El siglo XX comienza a quedar demasiado lejos. Hace ya veinticinco años, en enero del 93, Jean-Claude Romand intentó suicidarse después de asesinar a su perro, a sus hijos, a sus padres y a su esposa. Engullido en una espiral de mentiras, al intuir que sus allegados iban a descubrir que no trabajaba en la Organización Mundial de la Salud y que no había dado un palo al agua en toda su vida, este embustero francés decidió matar a sus allegados antes que afrontar sus miradas. En el 96 fue condenado a cadena perpetua y hoy sigue entre rejas.
En el 99, hace ya diecinueve años, su paisano Emmanuel Carrère contó la historia de Romand en El adversario, una novela real y deslumbrante.
Bien. En el libro de artículos Conviene tener un sitio adonde ir (Anagrama, 2017), Carrère recuerda el tumultuoso parto de El adversario. Cuenta que la sombra de A sangre fría, de Truman Capote, «se extendía forzosamente sobre todo proyecto de este tipo». Pero, fiel a su estilo, da una vuelta de tuerca más.
Los siguientes párrafos son oro de primera ley. Os dejo con Carrère:
«De 1960 a 1965, Capote vivió en un estado de angustia atroz un dilema moral insoluble. Deseaba fervientemente terminar y publicar su libro, que todo el mundo aguardaba y él sabía que iba a ser una obra maestra. Pero para terminarlo tenía que acabar la historia misma, es decir, que ahorcaran a los dos hombres que le consideraban su bienhechor.
Capote amaba a Flaubert por encima de todo. Había hecho suyo el voto de escribir un libro donde el autor esté, como Dios, en todas partes y en ninguna, y logró la proeza de borrar por completo su embarazosa presencia de la historia que contaba. Pero al hacerlo narraba otra historia y traicionaba su otra consigna estética: ser escrupulosamente fiel a la verdad. Refiere todo lo que les sucedió a Perry y a Dick desde su detención hasta su ejecución en la horca, pero omite el hecho de que durante los cinco años que pasaron en la cárcel él fue la persona más importante en su vida y la que cambió su curso. Optó por pasar por alto esta paradoja bien conocida de la experimentación científica: que la presencia del observador modifica inevitablemente el fenómeno observado; y él, en este caso, era mucho más que un observador: era un actor de vital importancia. Y pienso que el motivo por el que borró del libro la historia de sus relaciones con sus personajes no solo fue estético, parnasiano, porque el “yo” le parecía odioso, sino también porque fue una vivencia demasiado atroz para él y, en definitiva, inconfesable».
Poco después, en el mismo artículo, revela:
«Estaba atascado, sumido en una auténtica depresión, y por segunda vez decidí abandonar el proyecto. Me hizo un bien enorme esta decisión. Me sentí liberado y no lamenté el volumen de trabajo invertido para nada.

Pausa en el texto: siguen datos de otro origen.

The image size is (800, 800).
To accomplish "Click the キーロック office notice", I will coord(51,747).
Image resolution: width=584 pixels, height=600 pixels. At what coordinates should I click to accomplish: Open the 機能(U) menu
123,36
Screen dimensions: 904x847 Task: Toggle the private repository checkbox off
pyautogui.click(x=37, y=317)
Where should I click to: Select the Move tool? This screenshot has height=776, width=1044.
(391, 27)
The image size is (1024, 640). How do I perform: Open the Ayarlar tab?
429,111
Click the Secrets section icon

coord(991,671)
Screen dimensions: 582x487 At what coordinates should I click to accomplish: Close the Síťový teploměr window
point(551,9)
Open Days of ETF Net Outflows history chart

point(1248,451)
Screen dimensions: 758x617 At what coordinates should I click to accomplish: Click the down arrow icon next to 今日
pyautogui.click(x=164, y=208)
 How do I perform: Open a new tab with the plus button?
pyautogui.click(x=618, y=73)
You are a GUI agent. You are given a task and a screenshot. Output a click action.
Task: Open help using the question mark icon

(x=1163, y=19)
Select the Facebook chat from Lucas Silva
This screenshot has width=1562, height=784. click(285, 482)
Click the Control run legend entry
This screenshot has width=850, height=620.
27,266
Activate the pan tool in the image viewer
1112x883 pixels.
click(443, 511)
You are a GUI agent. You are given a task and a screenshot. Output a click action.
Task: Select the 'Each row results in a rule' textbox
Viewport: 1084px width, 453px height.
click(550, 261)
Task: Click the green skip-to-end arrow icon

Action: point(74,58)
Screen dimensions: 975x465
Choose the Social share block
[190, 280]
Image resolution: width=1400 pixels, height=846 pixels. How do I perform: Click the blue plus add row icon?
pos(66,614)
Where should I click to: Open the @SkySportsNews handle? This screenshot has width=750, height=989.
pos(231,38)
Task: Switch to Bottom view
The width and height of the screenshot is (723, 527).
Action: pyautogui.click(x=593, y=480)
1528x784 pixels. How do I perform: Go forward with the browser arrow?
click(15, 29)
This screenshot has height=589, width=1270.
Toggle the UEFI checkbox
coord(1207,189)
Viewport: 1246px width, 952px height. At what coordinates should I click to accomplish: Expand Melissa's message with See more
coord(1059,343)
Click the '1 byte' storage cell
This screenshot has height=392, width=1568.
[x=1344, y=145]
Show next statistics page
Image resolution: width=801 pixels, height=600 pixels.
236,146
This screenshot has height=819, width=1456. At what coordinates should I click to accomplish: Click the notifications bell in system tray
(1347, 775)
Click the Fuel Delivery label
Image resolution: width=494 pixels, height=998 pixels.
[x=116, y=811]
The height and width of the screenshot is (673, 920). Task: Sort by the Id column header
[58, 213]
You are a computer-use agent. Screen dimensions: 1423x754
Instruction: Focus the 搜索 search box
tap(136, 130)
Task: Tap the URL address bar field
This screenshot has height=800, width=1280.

Acabado Romand, acabó la pesadilla. Sencillamente, unos días después de este retorno a la vida, me dije que estaría bien escribir para mi uso personal, sin ninguna perspectiva de publicación, una especie de informe sobre lo que había representado para mí aquel caso. Me permitiría, pensé, dar carpetazo y olvidarlo completamente. Cogí mis viejas libretas y, sin torturarme, por primera vez desde hacía años, escribí la primera frase: “La mañana del sábado 9 de enero de 1993, mientras Jean-Claude Romand mataba a su mujer y a sus hijos, yo asistía con los míos a una reunión pedagógica en la escuela de Gabriel, nuestro hijo primogénito”. Continué con ese modo y solo al cabo de unas páginas comprendí que por fin había empezado a escribir el libro que se me escapaba desde hacía tanto tiempo. Al aceptar la primera persona, al ocupar mi puesto y ningún otro, es decir, al deshacerme del modelo de Capote, había encontrado la primera frase y el resto vino, no diré que fácilmente, pero todo seguido y como por su propio impulso».
Las negritas son mías, que conste.
Aunque Carrère sostenga que se deshizo del modelo de Capote, ¿estos escritores no han padecido unos dilemas y han partido de unas consignas éticas y estéticas similares? Yo diría que el modelo de Carrère es una variación sobre un mismo tema, o una evolución. ¿Y exagera o yerra Carrère al recalcar que Capote traiciona su empeño de ser «escrupulosamente fiel» a la verdad? Si Truman siguiera en este mundo, seguro que habría sazonado su contundente réplica con un generoso pellizco de ironía y sarcasmo.
¿Se traicionó Capote? Quién sabe. Y da igual. Escribió una obra maestra, como Carrère. A sangre fría y El adversario son ya dos clásicos contemporáneos, además de dos libros tentadores, que podemos imitar tan fácil como desastrosamente.